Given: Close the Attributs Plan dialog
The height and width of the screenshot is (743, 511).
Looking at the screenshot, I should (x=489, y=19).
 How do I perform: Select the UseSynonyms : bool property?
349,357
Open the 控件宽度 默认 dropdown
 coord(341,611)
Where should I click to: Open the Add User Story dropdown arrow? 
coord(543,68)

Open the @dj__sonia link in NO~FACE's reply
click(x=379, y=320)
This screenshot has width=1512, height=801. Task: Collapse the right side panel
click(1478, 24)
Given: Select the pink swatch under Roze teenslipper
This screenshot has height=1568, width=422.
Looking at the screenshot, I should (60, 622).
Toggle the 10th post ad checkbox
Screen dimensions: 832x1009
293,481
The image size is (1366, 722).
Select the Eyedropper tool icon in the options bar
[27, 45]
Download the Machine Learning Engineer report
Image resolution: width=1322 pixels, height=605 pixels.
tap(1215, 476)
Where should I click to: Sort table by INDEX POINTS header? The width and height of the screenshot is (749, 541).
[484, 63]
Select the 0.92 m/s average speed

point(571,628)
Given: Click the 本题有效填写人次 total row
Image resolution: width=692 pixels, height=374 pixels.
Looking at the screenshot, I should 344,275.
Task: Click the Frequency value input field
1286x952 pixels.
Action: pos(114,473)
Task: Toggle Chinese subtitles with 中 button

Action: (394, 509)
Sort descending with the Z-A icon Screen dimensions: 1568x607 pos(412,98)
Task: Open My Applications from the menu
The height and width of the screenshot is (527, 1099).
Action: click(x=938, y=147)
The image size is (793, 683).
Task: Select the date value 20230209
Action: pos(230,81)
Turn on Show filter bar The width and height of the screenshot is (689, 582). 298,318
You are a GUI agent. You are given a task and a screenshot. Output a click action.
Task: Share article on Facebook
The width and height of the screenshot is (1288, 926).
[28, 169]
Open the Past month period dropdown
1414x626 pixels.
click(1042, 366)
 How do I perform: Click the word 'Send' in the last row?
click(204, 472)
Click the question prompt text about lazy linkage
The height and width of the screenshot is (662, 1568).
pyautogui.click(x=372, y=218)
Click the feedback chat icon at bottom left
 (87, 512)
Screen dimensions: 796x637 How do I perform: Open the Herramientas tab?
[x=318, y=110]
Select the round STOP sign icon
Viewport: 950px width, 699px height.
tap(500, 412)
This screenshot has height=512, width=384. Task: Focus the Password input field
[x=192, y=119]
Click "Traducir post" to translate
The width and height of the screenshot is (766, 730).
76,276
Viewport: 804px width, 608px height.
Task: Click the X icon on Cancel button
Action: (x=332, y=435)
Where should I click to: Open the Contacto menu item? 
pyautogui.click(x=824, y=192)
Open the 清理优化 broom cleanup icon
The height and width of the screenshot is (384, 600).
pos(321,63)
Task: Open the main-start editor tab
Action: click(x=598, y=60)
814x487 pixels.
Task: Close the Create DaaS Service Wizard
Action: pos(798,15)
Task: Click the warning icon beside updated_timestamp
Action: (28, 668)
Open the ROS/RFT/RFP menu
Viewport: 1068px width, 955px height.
——
__Instructions for the task__
Each line from the one containing "The height and width of the screenshot is (384, 600)." through the end of the entries, both included, is to be returned exactly, with no other lines.

__Task solution__
The height and width of the screenshot is (384, 600).
pos(321,63)
Task: Open the main-start editor tab
Action: click(x=598, y=60)
814x487 pixels.
Task: Close the Create DaaS Service Wizard
Action: pos(798,15)
Task: Click the warning icon beside updated_timestamp
Action: (28, 668)
Open the ROS/RFT/RFP menu
Viewport: 1068px width, 955px height.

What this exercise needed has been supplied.